→ **Work order**
Print only the lines running from the line with "Where should I" to the final line below, both included, exactly as written and without the pictures.
---
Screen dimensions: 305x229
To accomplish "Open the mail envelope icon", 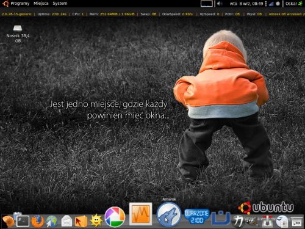I will (66, 221).
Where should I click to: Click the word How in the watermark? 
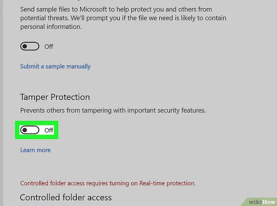click(269, 202)
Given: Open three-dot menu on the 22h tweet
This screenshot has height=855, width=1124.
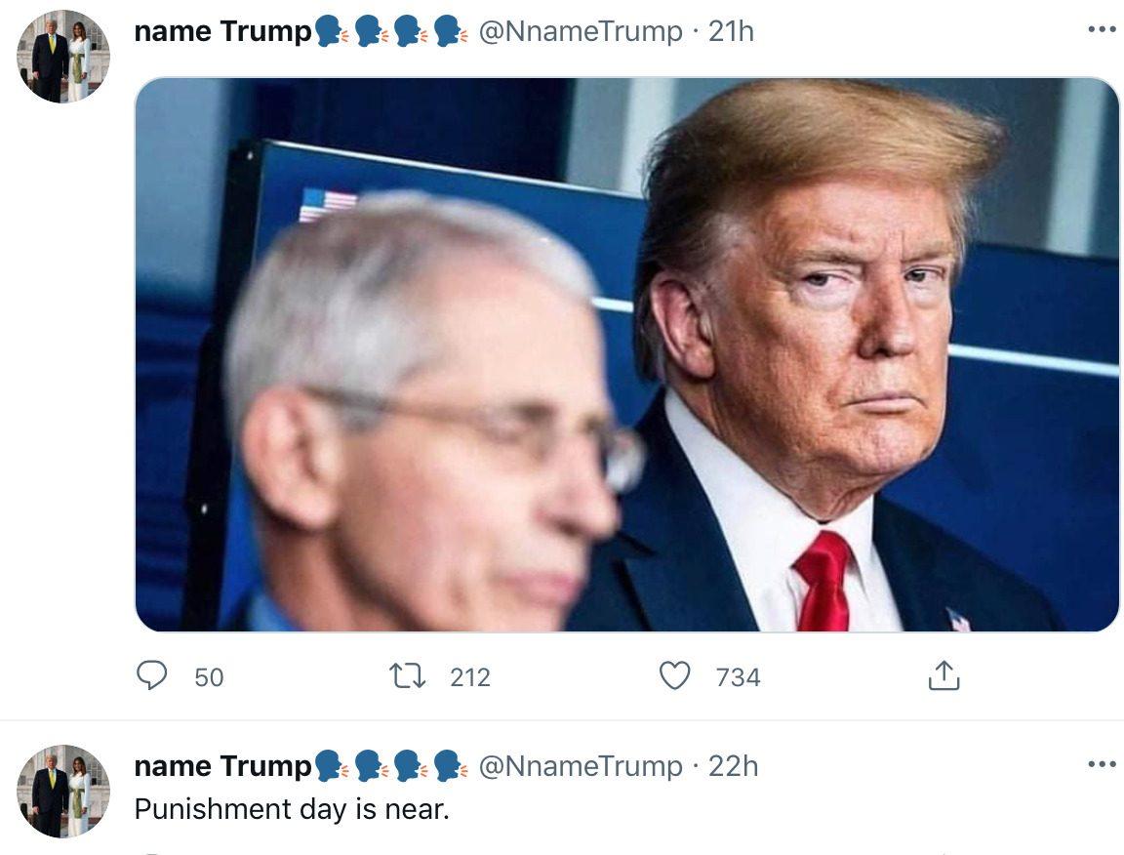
---
→ **Response to the task**
Where should I click to: Click the word How in the watermark? 
click(269, 202)
Given: Open three-dot menu on the 22h tweet
This screenshot has height=855, width=1124.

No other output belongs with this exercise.